# [What is needed]
Set down each record that follows exactly. Drop the images.

# [Provided material]
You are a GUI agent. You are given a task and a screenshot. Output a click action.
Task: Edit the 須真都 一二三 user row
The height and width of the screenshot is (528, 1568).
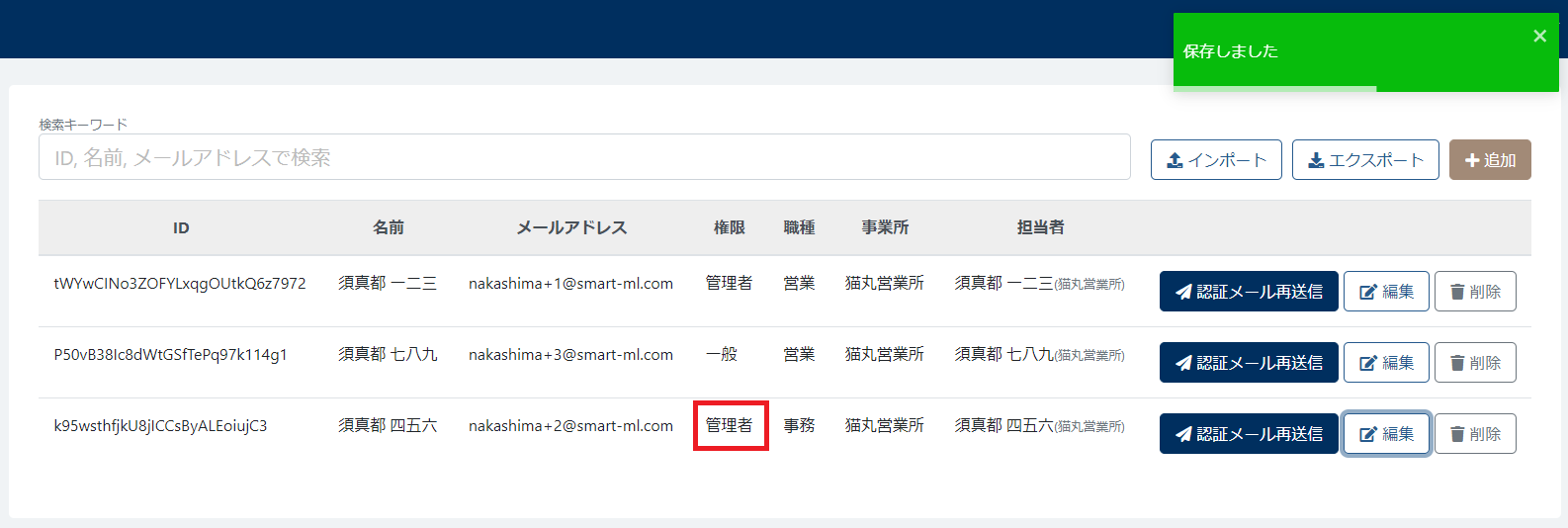tap(1385, 292)

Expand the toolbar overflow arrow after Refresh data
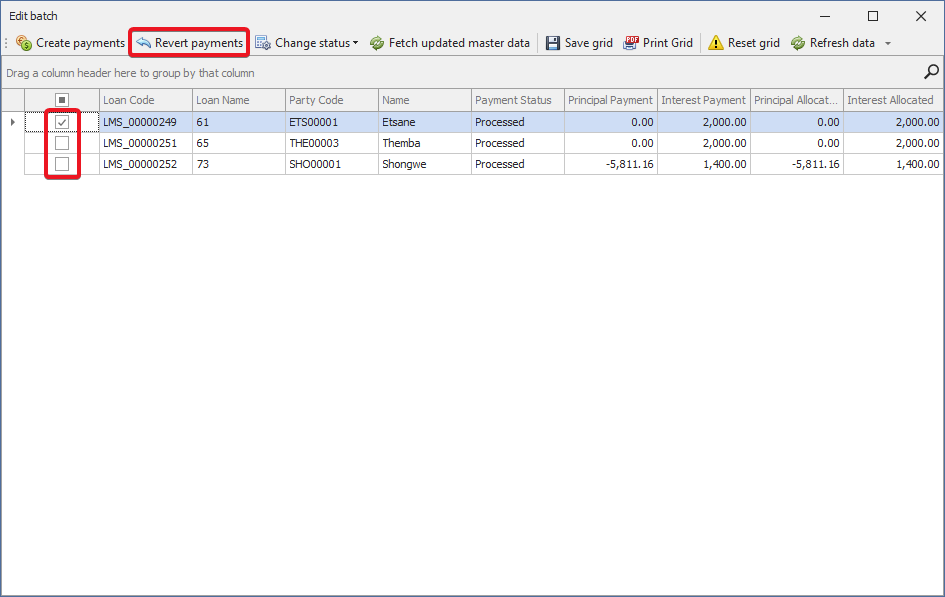[888, 44]
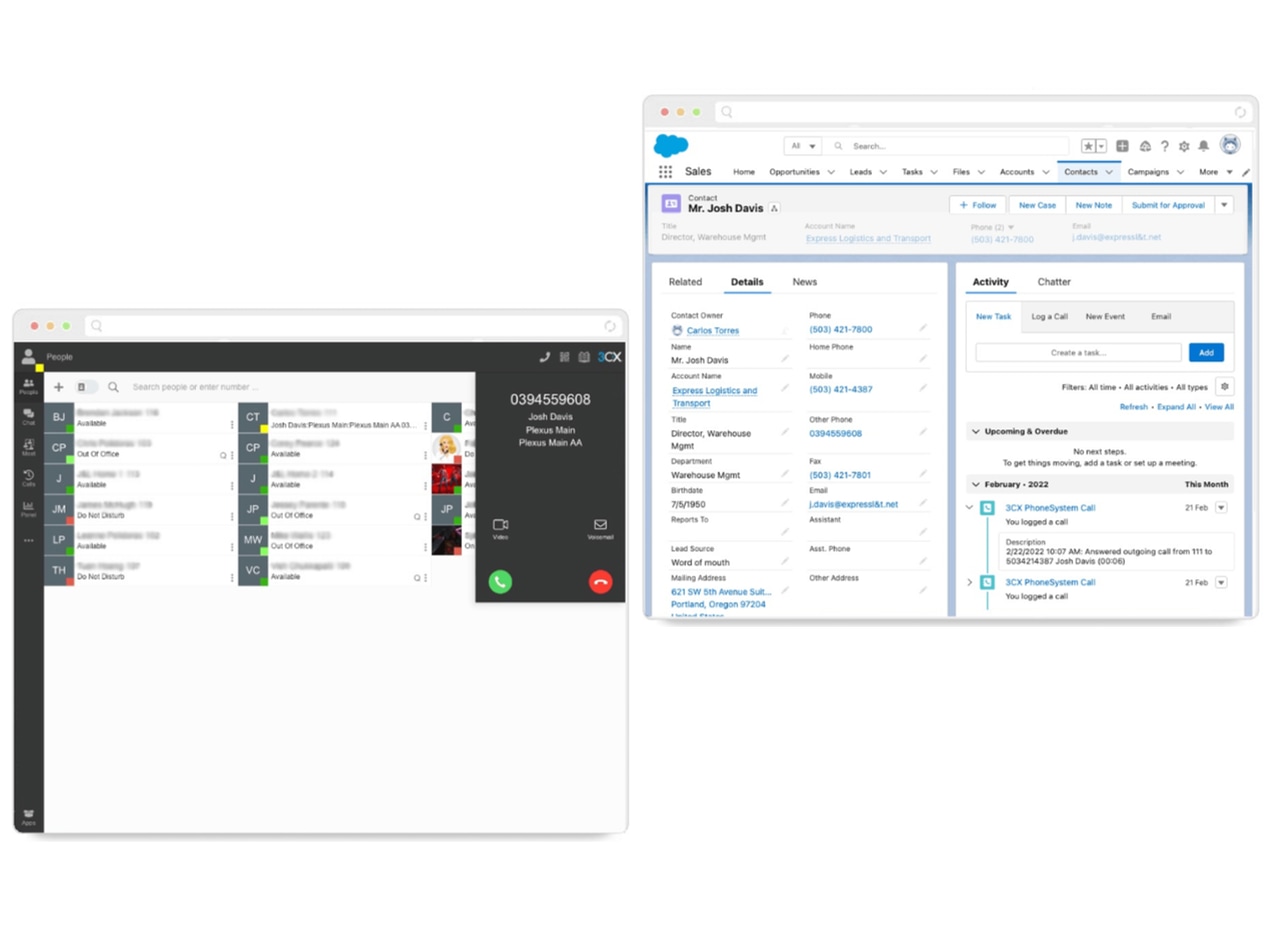The image size is (1280, 928).
Task: Open the Salesforce app launcher waffle
Action: 664,171
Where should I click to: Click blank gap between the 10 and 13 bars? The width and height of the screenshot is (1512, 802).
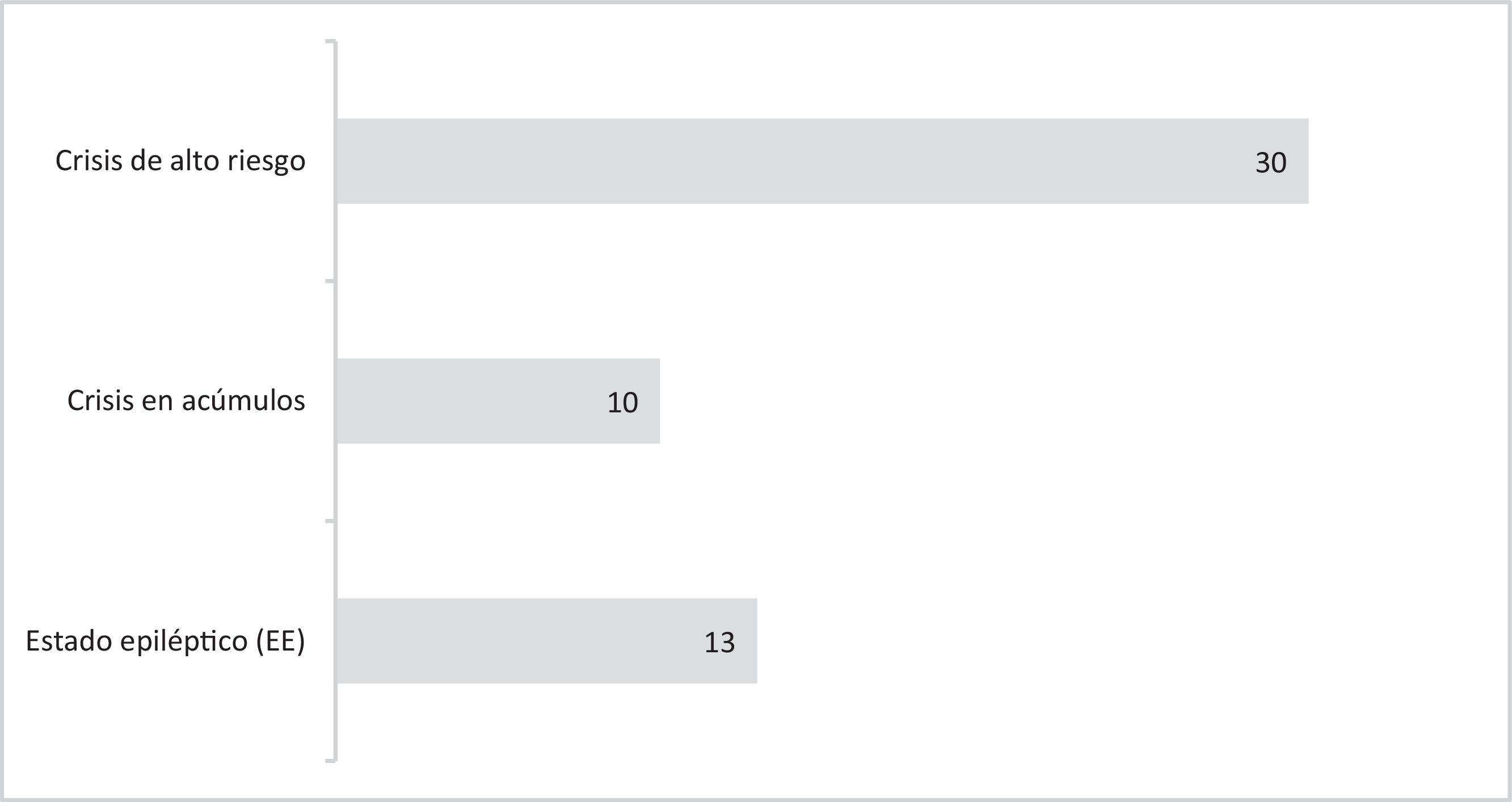[822, 521]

# [Expected answer]
You are a GUI agent. You are given a task and a screenshot. Output a click action.
Task: Edit the 須真都 一二三 user row
The height and width of the screenshot is (528, 1568).
tap(1385, 292)

Expand the toolbar overflow arrow after Refresh data
[888, 44]
The image size is (1280, 928).
Task: Open the Salesforce app launcher waffle
Action: 664,171
Where should I click to: Click blank gap between the 10 and 13 bars? The width and height of the screenshot is (1512, 802).
[822, 521]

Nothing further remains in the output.